## Work to complete
Write out the entries below once more, exactly.

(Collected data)
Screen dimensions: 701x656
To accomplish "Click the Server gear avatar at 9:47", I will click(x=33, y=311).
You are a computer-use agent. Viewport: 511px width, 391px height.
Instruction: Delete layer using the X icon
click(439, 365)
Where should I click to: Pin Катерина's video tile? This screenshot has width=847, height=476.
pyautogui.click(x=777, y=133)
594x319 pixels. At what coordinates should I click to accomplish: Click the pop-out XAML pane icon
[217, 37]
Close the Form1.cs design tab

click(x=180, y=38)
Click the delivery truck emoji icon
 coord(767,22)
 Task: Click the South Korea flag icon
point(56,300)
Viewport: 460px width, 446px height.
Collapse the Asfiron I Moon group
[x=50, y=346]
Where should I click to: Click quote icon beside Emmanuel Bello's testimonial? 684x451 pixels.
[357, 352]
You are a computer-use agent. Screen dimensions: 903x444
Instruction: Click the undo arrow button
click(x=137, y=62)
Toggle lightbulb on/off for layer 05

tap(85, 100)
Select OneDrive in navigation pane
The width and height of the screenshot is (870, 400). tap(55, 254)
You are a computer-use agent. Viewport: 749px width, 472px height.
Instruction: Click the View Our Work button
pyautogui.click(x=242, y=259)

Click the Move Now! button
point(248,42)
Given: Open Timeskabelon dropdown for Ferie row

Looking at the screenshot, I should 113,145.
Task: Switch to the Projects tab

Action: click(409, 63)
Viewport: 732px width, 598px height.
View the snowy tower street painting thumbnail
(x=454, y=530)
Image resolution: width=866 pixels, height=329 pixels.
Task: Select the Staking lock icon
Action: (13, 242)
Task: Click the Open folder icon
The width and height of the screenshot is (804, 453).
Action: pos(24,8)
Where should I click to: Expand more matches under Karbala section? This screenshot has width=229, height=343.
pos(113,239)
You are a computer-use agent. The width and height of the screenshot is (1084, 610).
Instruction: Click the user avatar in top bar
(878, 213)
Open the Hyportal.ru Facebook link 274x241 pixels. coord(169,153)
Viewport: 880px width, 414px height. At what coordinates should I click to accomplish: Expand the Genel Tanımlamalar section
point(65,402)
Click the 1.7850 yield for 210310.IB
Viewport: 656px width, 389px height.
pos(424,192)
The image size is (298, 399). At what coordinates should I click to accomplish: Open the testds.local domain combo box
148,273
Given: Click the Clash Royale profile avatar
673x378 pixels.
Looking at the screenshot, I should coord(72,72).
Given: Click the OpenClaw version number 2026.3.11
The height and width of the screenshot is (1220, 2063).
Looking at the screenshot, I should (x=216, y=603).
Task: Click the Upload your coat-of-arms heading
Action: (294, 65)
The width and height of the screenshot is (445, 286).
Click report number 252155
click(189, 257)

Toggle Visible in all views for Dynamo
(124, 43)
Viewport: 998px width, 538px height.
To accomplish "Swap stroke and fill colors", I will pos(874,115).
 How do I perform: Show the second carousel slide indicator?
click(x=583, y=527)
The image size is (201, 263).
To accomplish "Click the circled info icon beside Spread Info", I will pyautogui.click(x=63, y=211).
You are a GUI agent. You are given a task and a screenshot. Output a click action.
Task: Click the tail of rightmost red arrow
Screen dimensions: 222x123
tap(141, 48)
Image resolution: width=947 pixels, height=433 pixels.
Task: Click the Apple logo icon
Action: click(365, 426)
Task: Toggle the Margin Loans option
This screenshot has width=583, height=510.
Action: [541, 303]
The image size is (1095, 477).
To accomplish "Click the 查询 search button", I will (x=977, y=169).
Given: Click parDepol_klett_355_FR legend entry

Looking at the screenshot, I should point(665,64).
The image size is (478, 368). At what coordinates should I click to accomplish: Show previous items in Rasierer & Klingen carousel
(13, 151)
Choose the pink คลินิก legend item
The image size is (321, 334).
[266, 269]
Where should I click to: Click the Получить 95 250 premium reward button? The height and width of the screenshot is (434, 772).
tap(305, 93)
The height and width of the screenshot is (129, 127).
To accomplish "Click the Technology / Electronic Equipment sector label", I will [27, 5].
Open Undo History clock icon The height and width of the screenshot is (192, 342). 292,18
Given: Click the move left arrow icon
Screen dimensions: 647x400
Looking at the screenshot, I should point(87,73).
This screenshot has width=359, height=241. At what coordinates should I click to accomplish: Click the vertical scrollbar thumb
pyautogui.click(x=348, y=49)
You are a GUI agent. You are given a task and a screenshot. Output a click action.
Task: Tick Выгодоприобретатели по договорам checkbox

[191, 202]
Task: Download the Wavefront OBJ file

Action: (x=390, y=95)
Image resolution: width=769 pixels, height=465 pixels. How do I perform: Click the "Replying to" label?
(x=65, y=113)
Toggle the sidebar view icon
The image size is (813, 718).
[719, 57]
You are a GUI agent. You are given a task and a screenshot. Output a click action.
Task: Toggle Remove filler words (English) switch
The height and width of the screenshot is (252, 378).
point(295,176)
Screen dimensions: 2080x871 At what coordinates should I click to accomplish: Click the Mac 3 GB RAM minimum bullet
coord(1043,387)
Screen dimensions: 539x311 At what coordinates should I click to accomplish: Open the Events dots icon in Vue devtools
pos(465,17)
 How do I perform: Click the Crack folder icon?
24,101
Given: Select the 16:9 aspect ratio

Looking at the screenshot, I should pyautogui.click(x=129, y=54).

## Response to this task
Screen dimensions: 701x656
To accomplish "Click the Server gear avatar at 9:47", I will click(x=33, y=311).
You are a computer-use agent. Viewport: 511px width, 391px height.
Instruction: Delete layer using the X icon
click(439, 365)
Where should I click to: Pin Катерина's video tile? This screenshot has width=847, height=476.
pyautogui.click(x=777, y=133)
594x319 pixels. At what coordinates should I click to accomplish: Click the pop-out XAML pane icon
[217, 37]
Close the Form1.cs design tab

click(x=180, y=38)
Click the delivery truck emoji icon
 coord(767,22)
 Task: Click the South Korea flag icon
point(56,300)
Viewport: 460px width, 446px height.
Collapse the Asfiron I Moon group
[x=50, y=346]
Where should I click to: Click quote icon beside Emmanuel Bello's testimonial? 684x451 pixels.
[357, 352]
You are a computer-use agent. Screen dimensions: 903x444
Instruction: Click the undo arrow button
click(x=137, y=62)
Toggle lightbulb on/off for layer 05

tap(85, 100)
Select OneDrive in navigation pane
The width and height of the screenshot is (870, 400). tap(55, 254)
You are a computer-use agent. Viewport: 749px width, 472px height.
Instruction: Click the View Our Work button
pyautogui.click(x=242, y=259)

Click the Move Now! button
point(248,42)
Given: Open Timeskabelon dropdown for Ferie row

Looking at the screenshot, I should 113,145.
Task: Switch to the Projects tab

Action: click(409, 63)
Viewport: 732px width, 598px height.
View the snowy tower street painting thumbnail
(x=454, y=530)
Image resolution: width=866 pixels, height=329 pixels.
Task: Select the Staking lock icon
Action: (13, 242)
Task: Click the Open folder icon
The width and height of the screenshot is (804, 453).
Action: pos(24,8)
Where should I click to: Expand more matches under Karbala section? This screenshot has width=229, height=343.
pos(113,239)
You are a computer-use agent. The width and height of the screenshot is (1084, 610).
Instruction: Click the user avatar in top bar
(878, 213)
Open the Hyportal.ru Facebook link 274x241 pixels. coord(169,153)
Viewport: 880px width, 414px height. At what coordinates should I click to accomplish: Expand the Genel Tanımlamalar section
point(65,402)
Click the 1.7850 yield for 210310.IB
Viewport: 656px width, 389px height.
pos(424,192)
The image size is (298, 399). At what coordinates should I click to accomplish: Open the testds.local domain combo box
148,273
Given: Click the Clash Royale profile avatar
673x378 pixels.
Looking at the screenshot, I should coord(72,72).
Given: Click the OpenClaw version number 2026.3.11
The height and width of the screenshot is (1220, 2063).
Looking at the screenshot, I should (x=216, y=603).
Task: Click the Upload your coat-of-arms heading
Action: (294, 65)
The width and height of the screenshot is (445, 286).
Click report number 252155
click(189, 257)

Toggle Visible in all views for Dynamo
(124, 43)
Viewport: 998px width, 538px height.
To accomplish "Swap stroke and fill colors", I will pos(874,115).
 How do I perform: Show the second carousel slide indicator?
click(x=583, y=527)
The image size is (201, 263).
To accomplish "Click the circled info icon beside Spread Info", I will pyautogui.click(x=63, y=211).
You are a GUI agent. You are given a task and a screenshot. Output a click action.
Task: Click the tail of rightmost red arrow
Screen dimensions: 222x123
tap(141, 48)
Image resolution: width=947 pixels, height=433 pixels.
Task: Click the Apple logo icon
Action: click(365, 426)
Task: Toggle the Margin Loans option
This screenshot has width=583, height=510.
Action: [541, 303]
The image size is (1095, 477).
To accomplish "Click the 查询 search button", I will (x=977, y=169).
Given: Click parDepol_klett_355_FR legend entry

Looking at the screenshot, I should point(665,64).
The image size is (478, 368). At what coordinates should I click to accomplish: Show previous items in Rasierer & Klingen carousel
(13, 151)
Choose the pink คลินิก legend item
The image size is (321, 334).
[266, 269]
Where should I click to: Click the Получить 95 250 premium reward button? The height and width of the screenshot is (434, 772).
tap(305, 93)
The height and width of the screenshot is (129, 127).
To accomplish "Click the Technology / Electronic Equipment sector label", I will [27, 5].
Open Undo History clock icon The height and width of the screenshot is (192, 342). 292,18
Given: Click the move left arrow icon
Screen dimensions: 647x400
Looking at the screenshot, I should point(87,73).
This screenshot has width=359, height=241. At what coordinates should I click to accomplish: Click the vertical scrollbar thumb
pyautogui.click(x=348, y=49)
You are a GUI agent. You are given a task and a screenshot. Output a click action.
Task: Tick Выгодоприобретатели по договорам checkbox

[191, 202]
Task: Download the Wavefront OBJ file

Action: (x=390, y=95)
Image resolution: width=769 pixels, height=465 pixels. How do I perform: Click the "Replying to" label?
(x=65, y=113)
Toggle the sidebar view icon
The image size is (813, 718).
[719, 57]
You are a GUI agent. You are given a task and a screenshot. Output a click action.
Task: Toggle Remove filler words (English) switch
The height and width of the screenshot is (252, 378).
point(295,176)
Screen dimensions: 2080x871 At what coordinates should I click to accomplish: Click the Mac 3 GB RAM minimum bullet
coord(1043,387)
Screen dimensions: 539x311 At what coordinates should I click to accomplish: Open the Events dots icon in Vue devtools
pos(465,17)
 How do I perform: Click the Crack folder icon?
24,101
Given: Select the 16:9 aspect ratio

Looking at the screenshot, I should pyautogui.click(x=129, y=54).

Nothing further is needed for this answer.